O que não fazer ao investir em 2020? Saiba quais erros não cometer

O que não fazer ao investir em 2020? Saiba quais erros não cometer

Augusto Luiz Pellicer*

14 de fevereiro de 2020 | 05h30

Augusto Luiz Pellicer. FOTO: DIVULGAÇÃO

O primeiro mês do ano já se encerrou e com isso fica a reflexão quanto a quais promessas de ano novo ainda devem seguir com projetos e possíveis execuções, e quais outros tantos vão ficar apenas no papel.

O mercado financeiro no nosso país está passando por um momento único, a economia como um todo está desabrochando sob um novo aspecto, que pode ser encarado sob diferentes lentes, como um momento positivo e ao mesmo tempo incerto e volátil. A taxa básica de juros na economia (Selic) permanece em sua mínima histórica, mirando ainda mais uma queda de 4,5% ao ano para 4,25%, de acordo com o relatório Focus (BCB).

A inflação (IPCA) permanece controlada em patamares próximos a 3,5% ao ano. Ainda assim, o desemprego continua em níveis dignos de nota, o crescimento econômico inicia o seu movimento a passos mais lentos do que o esperado, e o cenário político nacional e internacional permanece sendo a pauta das volatilidades dos mercados. E com isso, especialistas respondem todos os dias a perguntas do tipo: Como investir em 2020? Quero mencionar alguns dos erros que não devem ser cometidos ao realizar investimentos nesta nova década.

Evite a presunção da experiência. O cenário que o Brasil está passando é único, seja por conta dos movimentos de mercado ou pela tecnologia envolvida e a velocidade da informação. Sua experiência no mercado financeiro sem dúvida poderá auxiliar muito na tomada de decisão ao investir neste novo ano, porém, saiba que você está muito longe de possuir todas as respostas. Hoje mais do que nunca é imprescindível o aprendizado contínuo, portanto, leia todos os dias as notícias de mercado, informe-se diariamente quanto as novidades relacionadas a regulamentação de novos produtos ou novas formas de se interagir com os mesmos.
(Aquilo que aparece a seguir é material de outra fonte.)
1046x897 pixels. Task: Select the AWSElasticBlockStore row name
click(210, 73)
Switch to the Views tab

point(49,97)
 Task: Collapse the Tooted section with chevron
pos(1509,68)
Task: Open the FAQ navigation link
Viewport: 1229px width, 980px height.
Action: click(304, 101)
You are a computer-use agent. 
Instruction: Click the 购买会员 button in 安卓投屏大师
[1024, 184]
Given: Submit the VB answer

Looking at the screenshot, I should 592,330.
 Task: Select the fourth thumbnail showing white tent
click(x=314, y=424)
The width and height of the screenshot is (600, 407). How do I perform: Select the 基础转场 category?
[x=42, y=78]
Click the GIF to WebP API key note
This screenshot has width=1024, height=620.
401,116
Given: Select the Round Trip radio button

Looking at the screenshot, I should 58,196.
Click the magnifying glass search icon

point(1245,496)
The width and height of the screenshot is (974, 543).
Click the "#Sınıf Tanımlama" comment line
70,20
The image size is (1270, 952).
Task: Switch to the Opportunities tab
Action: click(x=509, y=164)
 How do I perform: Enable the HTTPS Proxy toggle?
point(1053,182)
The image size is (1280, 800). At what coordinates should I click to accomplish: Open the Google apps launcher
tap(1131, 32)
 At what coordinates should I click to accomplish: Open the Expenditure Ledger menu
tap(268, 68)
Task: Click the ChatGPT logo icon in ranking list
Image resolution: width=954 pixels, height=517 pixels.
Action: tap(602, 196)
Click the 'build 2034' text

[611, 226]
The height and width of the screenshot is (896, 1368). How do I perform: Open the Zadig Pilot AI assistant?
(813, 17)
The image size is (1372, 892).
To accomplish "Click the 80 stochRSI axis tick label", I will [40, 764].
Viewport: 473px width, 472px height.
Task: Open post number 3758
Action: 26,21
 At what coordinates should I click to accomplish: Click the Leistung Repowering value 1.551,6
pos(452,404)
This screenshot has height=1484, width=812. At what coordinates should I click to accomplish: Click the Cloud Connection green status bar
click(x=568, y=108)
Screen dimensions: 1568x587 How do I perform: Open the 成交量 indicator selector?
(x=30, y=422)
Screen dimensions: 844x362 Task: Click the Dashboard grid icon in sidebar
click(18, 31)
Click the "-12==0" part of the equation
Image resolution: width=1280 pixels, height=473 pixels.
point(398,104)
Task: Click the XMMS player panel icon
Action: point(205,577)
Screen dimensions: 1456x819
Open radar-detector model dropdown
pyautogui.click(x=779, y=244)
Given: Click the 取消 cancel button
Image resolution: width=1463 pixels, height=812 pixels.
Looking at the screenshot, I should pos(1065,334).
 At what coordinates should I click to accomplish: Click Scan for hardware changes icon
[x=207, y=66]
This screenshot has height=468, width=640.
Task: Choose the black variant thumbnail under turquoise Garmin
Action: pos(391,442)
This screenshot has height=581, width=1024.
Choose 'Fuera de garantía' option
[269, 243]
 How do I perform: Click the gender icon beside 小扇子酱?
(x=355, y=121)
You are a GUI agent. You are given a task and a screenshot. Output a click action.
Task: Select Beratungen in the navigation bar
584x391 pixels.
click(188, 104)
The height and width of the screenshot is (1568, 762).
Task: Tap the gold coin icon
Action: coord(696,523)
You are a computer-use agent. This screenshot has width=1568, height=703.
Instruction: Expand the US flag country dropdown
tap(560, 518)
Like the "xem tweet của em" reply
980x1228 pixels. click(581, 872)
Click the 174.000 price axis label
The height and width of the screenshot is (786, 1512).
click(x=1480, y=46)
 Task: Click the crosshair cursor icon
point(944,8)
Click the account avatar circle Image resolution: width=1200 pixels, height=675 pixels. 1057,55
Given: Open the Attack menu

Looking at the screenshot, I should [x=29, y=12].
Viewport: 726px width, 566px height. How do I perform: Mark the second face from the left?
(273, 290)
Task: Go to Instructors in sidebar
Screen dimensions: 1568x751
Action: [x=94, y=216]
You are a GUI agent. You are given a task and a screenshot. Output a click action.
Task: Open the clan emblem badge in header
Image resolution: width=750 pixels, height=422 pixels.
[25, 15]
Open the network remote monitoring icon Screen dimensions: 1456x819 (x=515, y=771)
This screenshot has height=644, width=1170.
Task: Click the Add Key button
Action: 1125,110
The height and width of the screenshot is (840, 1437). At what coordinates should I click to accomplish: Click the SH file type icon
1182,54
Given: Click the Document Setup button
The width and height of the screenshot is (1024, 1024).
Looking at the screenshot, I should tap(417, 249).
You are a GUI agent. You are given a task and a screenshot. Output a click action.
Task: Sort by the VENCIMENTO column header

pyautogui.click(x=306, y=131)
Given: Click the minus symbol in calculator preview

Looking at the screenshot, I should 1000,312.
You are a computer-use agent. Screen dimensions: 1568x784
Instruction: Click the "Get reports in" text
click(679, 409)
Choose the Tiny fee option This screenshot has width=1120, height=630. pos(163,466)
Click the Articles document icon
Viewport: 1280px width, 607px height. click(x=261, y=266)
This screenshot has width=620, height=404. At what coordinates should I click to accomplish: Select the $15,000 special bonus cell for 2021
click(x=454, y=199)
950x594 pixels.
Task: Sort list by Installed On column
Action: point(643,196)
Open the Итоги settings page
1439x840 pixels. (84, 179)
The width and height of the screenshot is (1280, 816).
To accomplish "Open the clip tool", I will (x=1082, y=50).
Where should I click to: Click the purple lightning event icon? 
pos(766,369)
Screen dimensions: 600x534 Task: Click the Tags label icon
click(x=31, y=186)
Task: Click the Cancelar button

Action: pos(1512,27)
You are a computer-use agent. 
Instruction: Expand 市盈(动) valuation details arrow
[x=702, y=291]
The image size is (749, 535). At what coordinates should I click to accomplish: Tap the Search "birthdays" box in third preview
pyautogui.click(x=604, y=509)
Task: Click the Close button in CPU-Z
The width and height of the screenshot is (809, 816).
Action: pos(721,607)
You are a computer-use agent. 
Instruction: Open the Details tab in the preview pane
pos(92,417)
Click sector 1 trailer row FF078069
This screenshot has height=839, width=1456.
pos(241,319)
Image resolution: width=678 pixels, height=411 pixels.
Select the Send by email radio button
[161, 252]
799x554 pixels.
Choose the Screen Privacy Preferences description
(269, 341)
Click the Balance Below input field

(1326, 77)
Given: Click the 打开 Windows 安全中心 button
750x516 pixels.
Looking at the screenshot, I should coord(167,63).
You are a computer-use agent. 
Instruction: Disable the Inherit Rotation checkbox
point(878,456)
E caso perceba que essa dinâmica não lhe apetece, saiba se apoiar em quem esteja dentro dessa rotina, seja através de um parceiro de negócios ou assessor de investimentos.

Conhece a ti mesmo, com profundidade. Sim, você já está bem habituado com esse aforismo, talvez não nesse contexto. Diariamente, me deparo com investidores que se julgam arrojados, ou conservadores e que respondem os seus questionários de perfil de investidor como tal, porém, por várias vezes, suas atitudes contrastam do resultado ali apresentado. Caso você tenha um perfil arrojado, compreenda o que ele é: Como você lida com as oscilações negativas em seu patrimônio? Como você encara a volatilidade de uma operação que tem a sua expectativa no longo e não no curto prazo? Você consegue ficar confortável quando o cenário do mercado foge além das análises, estudos e projeções? Reflita quanto a essas questões. E no contraponto, caso você seja conservador e saiba que a taxa de juros está em sua mínima histórica, é possível compreender que não irá receber muito além disso? Entende que quando os noticiários falarem dos recordes positivos ou negativos da bolsa, você estará fora disso? A sua carteira de investimentos será como uma caminhada no parque e isso tem os seus pontos positivos e negativos, mas você deve estar consciente disso.

A zona de conforto e a procrastinação vão tentar lhe manter sentado vendo os centavos crescendo a cada mês na poupança, mas você é maior do que isso. Saiba aproveitar as oportunidades desse momento, não deixe com que os vícios nos investimentos tradicionais, o impeça de alçar voos maiores. Aproveite o dia!